AdhereR can generate various real-time interactive plots
that allow the easy exploration of individual patients, useful both for
research and in the clinical practice. These interactive visualizations
use Shiny, which allows the intuitive interaction with dynamic plots from a normal WEB browser (such as Google Chrome or Firefox) on pretty much any platform
(Windows, Linux or macOS on a laptop or desktop, but also Android or
iOS on a smartphone or tablet), without the need to have R installed on
the client (e.g., the smartphone used for the visualization). In fact,
the actual data and the R engine on which AdhereR runs may be hosted on a
dedicated hardware and software infrastructure half-a-world away,
everything happening transparently (and securely) over the internet. More details about importing data, plotting it and saving the results can be found in here.
While interactive visualizations are essential, sometimes we may want to also produce publication-quality plots
of a (group of) patient(s); this is easily done with AdhereR, as shown
by a few examples below (please note that the images themselves are
low-size JPEGs, but clicking on them allows the download of
Use with big databases
AdhereR can process data from a variety of sources, including from a “flat” file in the CSV (“comma-separated values“, using commas (,) or other separators) format and other file formants (e.g., Excel, Stata, SAS or SPSS) that can be imported into R using various methods (see here or here),
but this is appropriate only when the data is relatively small (say, a
few tens to thousands of records). However, most real-world clinical
data far exceeds these sizes, not to mention that they are usually
structured across more than one “table”, are stored remotely (sometimes,
centrally) and access is strictly controlled to respond to privacy and
AdhereR can use data stored in dedicated RDBMs (such
as MySQL) using (explicitly or implicitly) SQL, or it can process data
from Apache Hadoop (through HDFS and Map/Reduce).

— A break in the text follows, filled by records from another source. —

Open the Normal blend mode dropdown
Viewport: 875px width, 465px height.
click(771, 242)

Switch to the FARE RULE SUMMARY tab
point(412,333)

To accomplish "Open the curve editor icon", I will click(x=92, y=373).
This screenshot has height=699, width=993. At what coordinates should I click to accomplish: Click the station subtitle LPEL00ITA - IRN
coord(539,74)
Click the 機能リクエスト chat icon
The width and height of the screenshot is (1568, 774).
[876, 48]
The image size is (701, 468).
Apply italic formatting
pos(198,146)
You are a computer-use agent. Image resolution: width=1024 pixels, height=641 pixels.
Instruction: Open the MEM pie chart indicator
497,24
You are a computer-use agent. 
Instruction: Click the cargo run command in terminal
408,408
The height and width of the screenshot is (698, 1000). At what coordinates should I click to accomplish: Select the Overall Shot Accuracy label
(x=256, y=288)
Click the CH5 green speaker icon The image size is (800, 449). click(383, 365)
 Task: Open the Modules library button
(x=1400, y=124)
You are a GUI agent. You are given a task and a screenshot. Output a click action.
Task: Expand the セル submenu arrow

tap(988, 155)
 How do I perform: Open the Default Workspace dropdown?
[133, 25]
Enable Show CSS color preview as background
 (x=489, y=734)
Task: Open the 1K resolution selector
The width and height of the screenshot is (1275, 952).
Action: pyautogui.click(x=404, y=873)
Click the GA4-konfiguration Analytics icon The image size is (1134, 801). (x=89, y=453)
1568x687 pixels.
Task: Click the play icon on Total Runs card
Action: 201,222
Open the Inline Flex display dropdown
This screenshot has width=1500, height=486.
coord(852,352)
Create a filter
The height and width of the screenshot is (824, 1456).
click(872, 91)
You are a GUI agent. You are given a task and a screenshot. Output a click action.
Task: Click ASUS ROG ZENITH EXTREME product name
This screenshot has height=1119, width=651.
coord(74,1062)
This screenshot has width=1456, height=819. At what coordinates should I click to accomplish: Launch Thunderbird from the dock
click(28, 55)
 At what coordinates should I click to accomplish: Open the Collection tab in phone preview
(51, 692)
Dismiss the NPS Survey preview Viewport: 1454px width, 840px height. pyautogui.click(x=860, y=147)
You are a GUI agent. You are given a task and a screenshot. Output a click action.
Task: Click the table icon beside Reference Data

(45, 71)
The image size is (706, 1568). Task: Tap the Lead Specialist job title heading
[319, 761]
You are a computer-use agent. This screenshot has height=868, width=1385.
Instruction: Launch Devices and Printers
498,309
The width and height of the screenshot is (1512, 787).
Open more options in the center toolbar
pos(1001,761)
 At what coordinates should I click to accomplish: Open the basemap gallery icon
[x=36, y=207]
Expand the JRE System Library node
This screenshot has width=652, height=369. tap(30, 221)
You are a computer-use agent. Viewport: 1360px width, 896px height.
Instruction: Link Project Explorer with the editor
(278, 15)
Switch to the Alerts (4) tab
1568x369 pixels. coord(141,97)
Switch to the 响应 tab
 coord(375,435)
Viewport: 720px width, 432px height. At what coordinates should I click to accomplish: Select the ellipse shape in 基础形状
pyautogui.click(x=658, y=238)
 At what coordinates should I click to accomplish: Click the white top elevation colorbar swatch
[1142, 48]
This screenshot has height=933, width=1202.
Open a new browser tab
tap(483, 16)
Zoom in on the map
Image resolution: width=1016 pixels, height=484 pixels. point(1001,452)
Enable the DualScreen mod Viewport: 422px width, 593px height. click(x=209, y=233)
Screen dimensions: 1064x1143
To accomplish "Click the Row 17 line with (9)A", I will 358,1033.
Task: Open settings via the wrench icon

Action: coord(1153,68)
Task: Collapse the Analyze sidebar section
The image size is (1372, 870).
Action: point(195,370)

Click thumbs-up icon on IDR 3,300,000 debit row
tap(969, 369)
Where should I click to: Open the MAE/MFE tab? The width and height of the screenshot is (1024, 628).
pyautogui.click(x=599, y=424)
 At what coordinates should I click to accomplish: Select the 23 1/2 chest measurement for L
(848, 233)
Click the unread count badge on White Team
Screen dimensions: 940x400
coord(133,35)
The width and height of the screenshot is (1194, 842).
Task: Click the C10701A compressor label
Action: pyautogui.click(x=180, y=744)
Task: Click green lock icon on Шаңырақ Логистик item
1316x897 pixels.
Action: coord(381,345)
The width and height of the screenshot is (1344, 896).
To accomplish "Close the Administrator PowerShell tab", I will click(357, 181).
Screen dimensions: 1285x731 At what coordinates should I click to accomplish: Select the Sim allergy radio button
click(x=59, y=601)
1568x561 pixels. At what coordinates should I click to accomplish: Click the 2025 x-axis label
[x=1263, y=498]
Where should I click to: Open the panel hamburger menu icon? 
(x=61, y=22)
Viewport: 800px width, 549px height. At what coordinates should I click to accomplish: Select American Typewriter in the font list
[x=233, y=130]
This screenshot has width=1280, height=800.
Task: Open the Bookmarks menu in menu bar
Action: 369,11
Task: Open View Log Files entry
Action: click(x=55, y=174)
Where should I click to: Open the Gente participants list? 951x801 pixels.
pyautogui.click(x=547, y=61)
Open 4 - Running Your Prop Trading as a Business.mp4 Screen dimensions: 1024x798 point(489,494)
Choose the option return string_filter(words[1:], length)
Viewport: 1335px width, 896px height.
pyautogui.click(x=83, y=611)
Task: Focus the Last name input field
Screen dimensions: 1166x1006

This means that AdhereR can access vast amounts of data stored
remotely or locally, and it can process it locally (on the client
machine) as well as remotely (on dedicated hardware and software
platforms, such as a heterogeneous computer cluster). For more info,
please see the dedicated vignette.
AdhereR runs efficiently on almost anything
AdhereR is written in “pure” R, and despite various complaints that R is slow, AdhereR’s kernel is heavily optimised (mostly using data.table) and capable of parallel processing. This ensures that AdhereR is actually quite fast
(for example, earlier benchmarks — around 2017 — of version 0.1 on a
Core i7-3770 16Gb RAM desktop computer running Linux with a databse
containing 500,000 patients with 4,058,110 events computed CMA1 in about
10 minutes when run in parallel on all 4 physical cores; see here for details).
Another frequently cited limitation of R (and, implicitly, of
AdhereR) is that it can’t process datasets that don’t fit in the
computer’s RAM. However, AdhereR is not affected, because it can
processes subsets of the whole dataset individually, sequentially or in parallel. As detailed in this vignette,
the data may be stored in an SQL database, from where the data for
groups of patients are selected, sent to AdhereR for processing, and the
results written back in the database (this can be done in parallel if
multiple cores/CPUs/nodes are available — see the vignette for details).
In this manner, huge amounts of data can be processed by leveraging parallelism on machines with multiple cores/CPUs or even across heterogeneous clusters. Thus, AdhereR runs on anything in between an Atom-powered tablet, a consumer-grade laptop and a computer cluster, under Windows, macOS or Linux.
AdhereR is not just for R
While AdhereR is targeted at R and currently only implemented in R
(for several reasons, including its widespread use in research and
business, support for data processing and visualisation, flexibility,
openness and available libraries), we are aware that there exist other programming languages (such as Python or Julia) and statistical platforms (such as SAS or Stata) for which the methods implemented by AdhereR would be useful.
One alternative would be to develop in sync multiple versions of
AdhereR (say, to have one AdherePy, one AdhereJul, one AdhereSAS and one
AdhereSta), but this is a bad idea on several levels (not least to do
with our limited development and testing resources). Therefore, we have
opted for the next best thing, which is to implement a bridging interface that allows other languages and platforms to transparently use AdhereR (including its interactive plotting).
We provide a full implementation for Python 3 (described in this vignette), which consists of a Python module (called “adherer”) exposing a hierarchy of Python classes that mirror the original R classes. The module is smart enough to find (in most cases) by itself where R and AdhereR are installed, to call them with the appropriate parameters, and to interpret and convert the results back to Python, providing a “full Python” experience to the user (with all the gory details hidden in its code). Also, despite some overhead costs related to data conversion and calling R, the bridge is fast enough to allow real data processing and visualisation in a production environment.